## EXERCISE OBJECTIVE
Reproduce, unaltered, the line with "8057391836 (1201, 1374)" along with every line that follows it in the records, up to the last.

**********

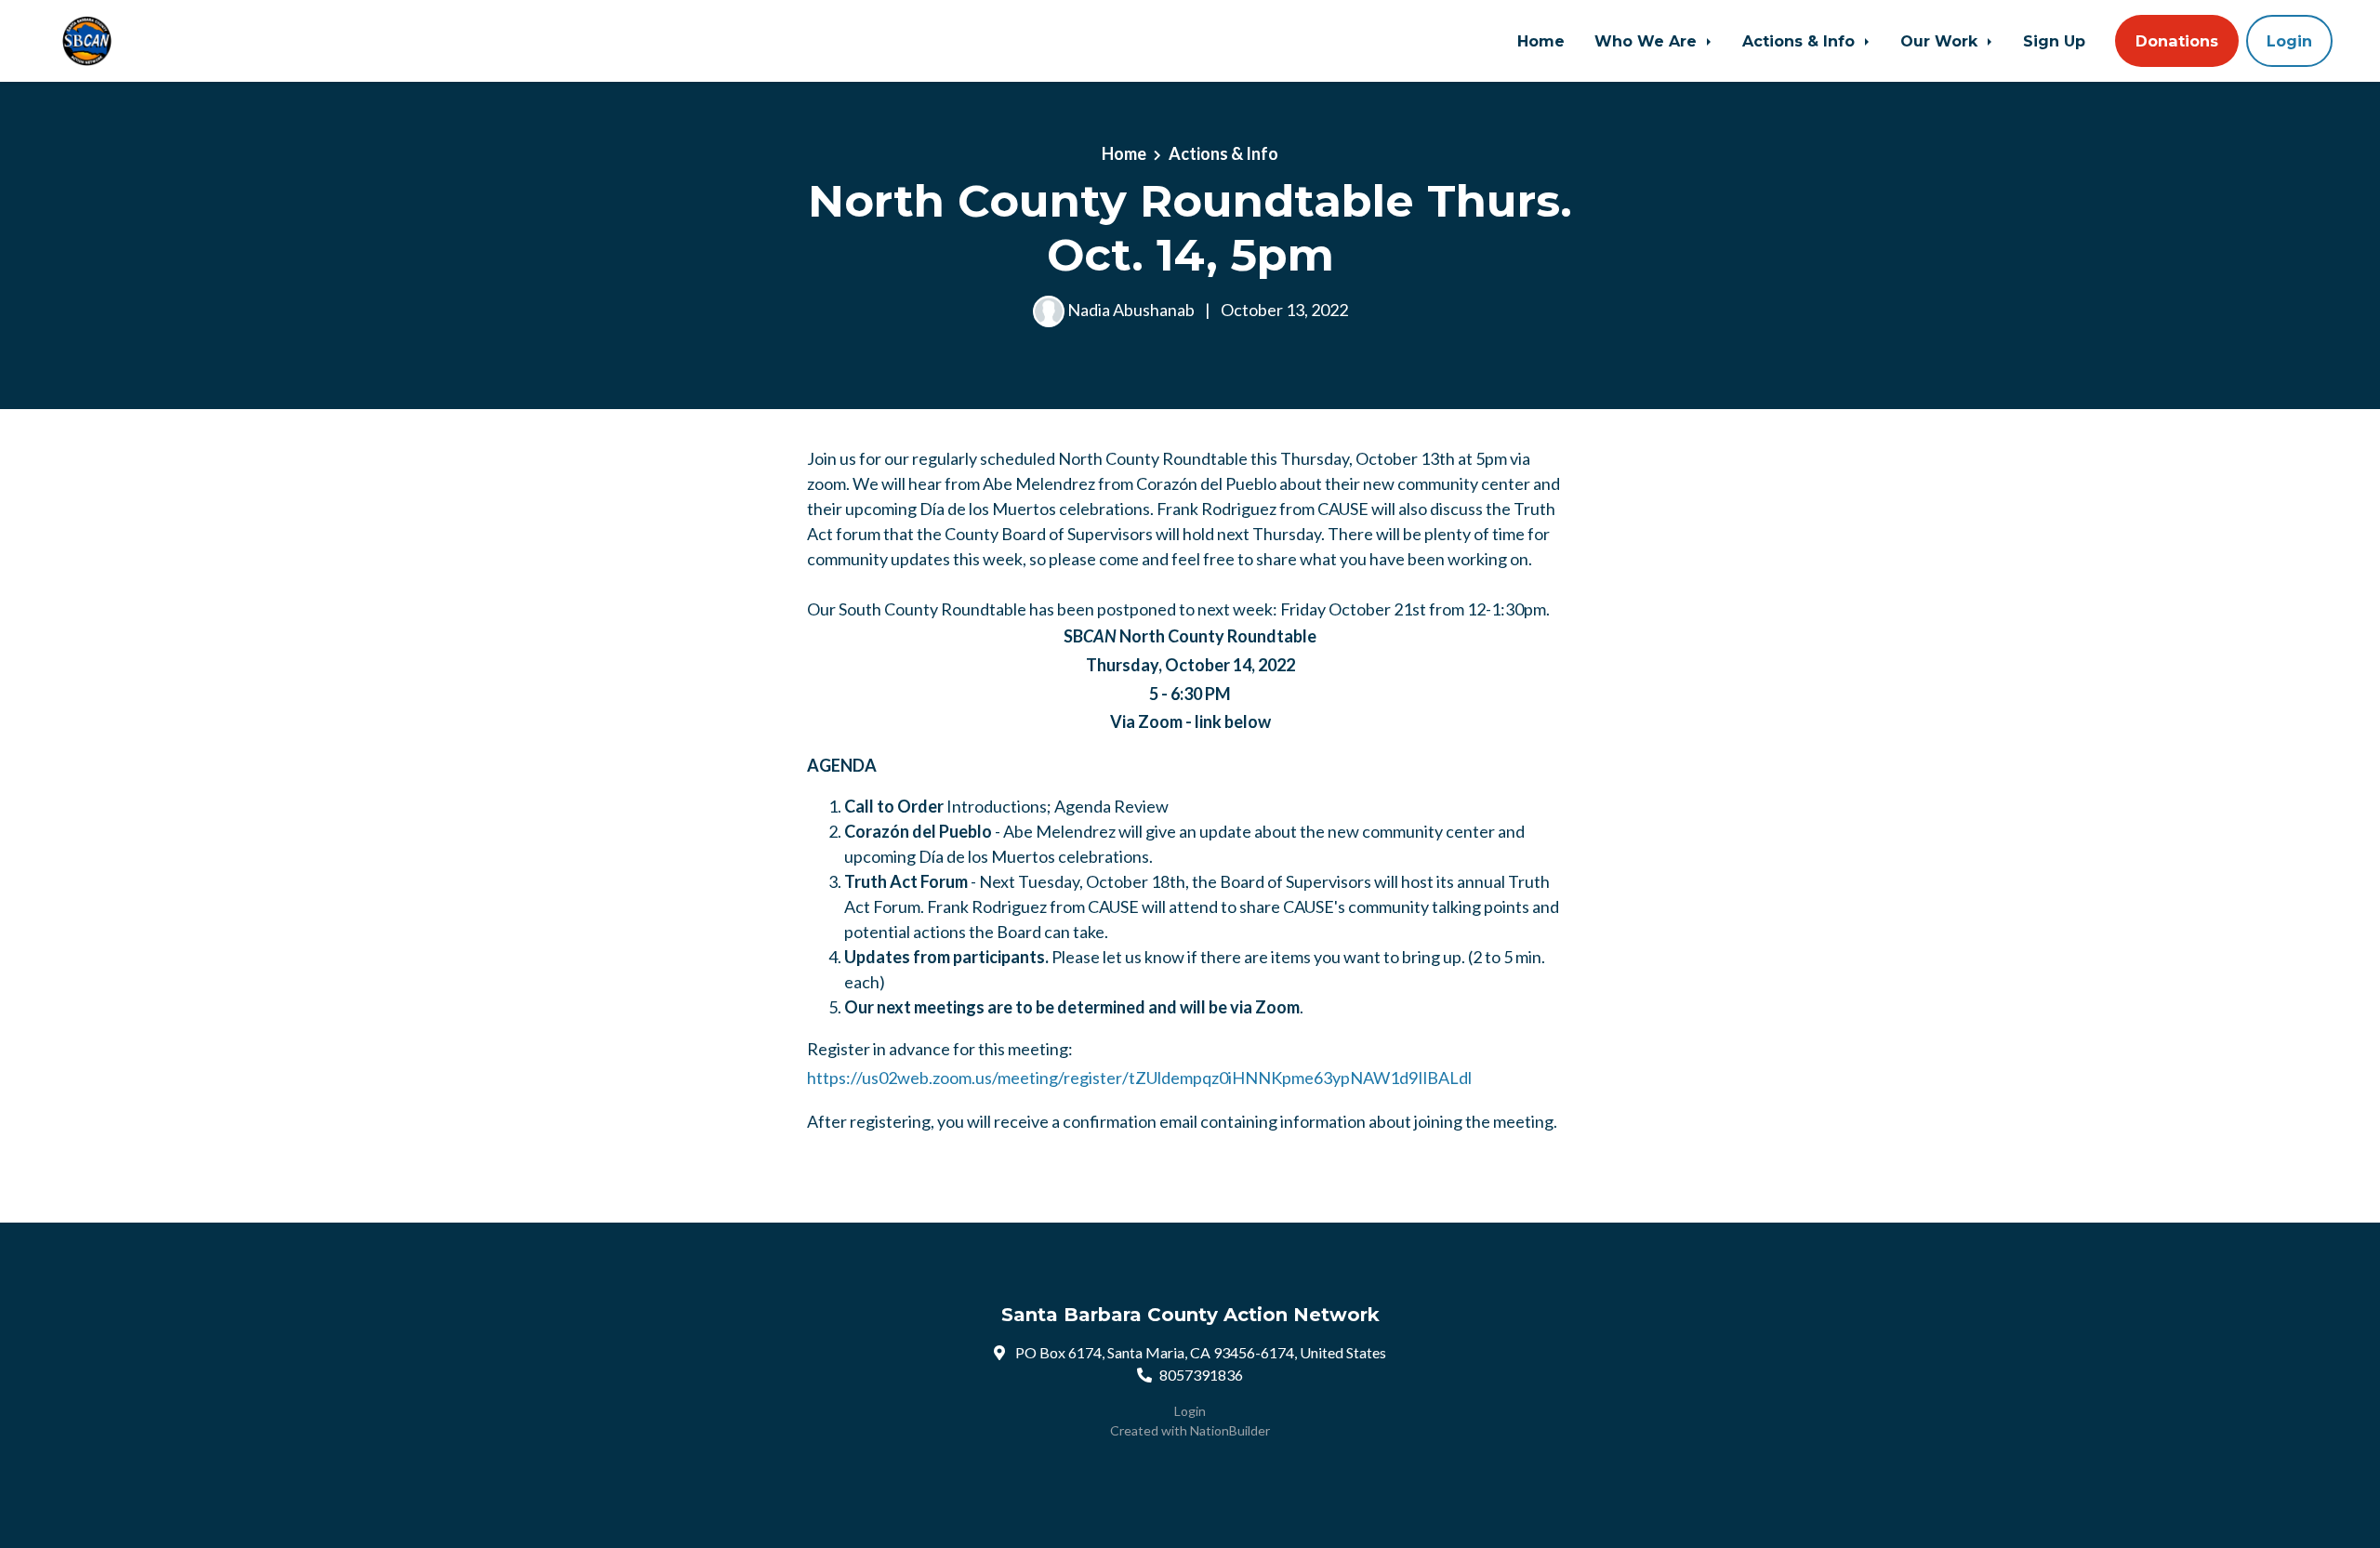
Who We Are (1647, 41)
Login (2289, 41)
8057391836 (1201, 1374)
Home (1541, 41)
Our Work (1941, 41)
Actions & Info (1800, 41)
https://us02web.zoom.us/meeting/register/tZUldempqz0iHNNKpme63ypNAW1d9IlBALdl (1140, 1077)
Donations (2176, 41)
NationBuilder (1230, 1430)
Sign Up (2054, 41)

**********

## RESPONSE TO THE TASK
8057391836 (1201, 1374)
Home (1541, 41)
Our Work (1941, 41)
Actions & Info (1800, 41)
https://us02web.zoom.us/meeting/register/tZUldempqz0iHNNKpme63ypNAW1d9IlBALdl (1140, 1077)
Donations (2176, 41)
NationBuilder (1230, 1430)
Sign Up (2054, 41)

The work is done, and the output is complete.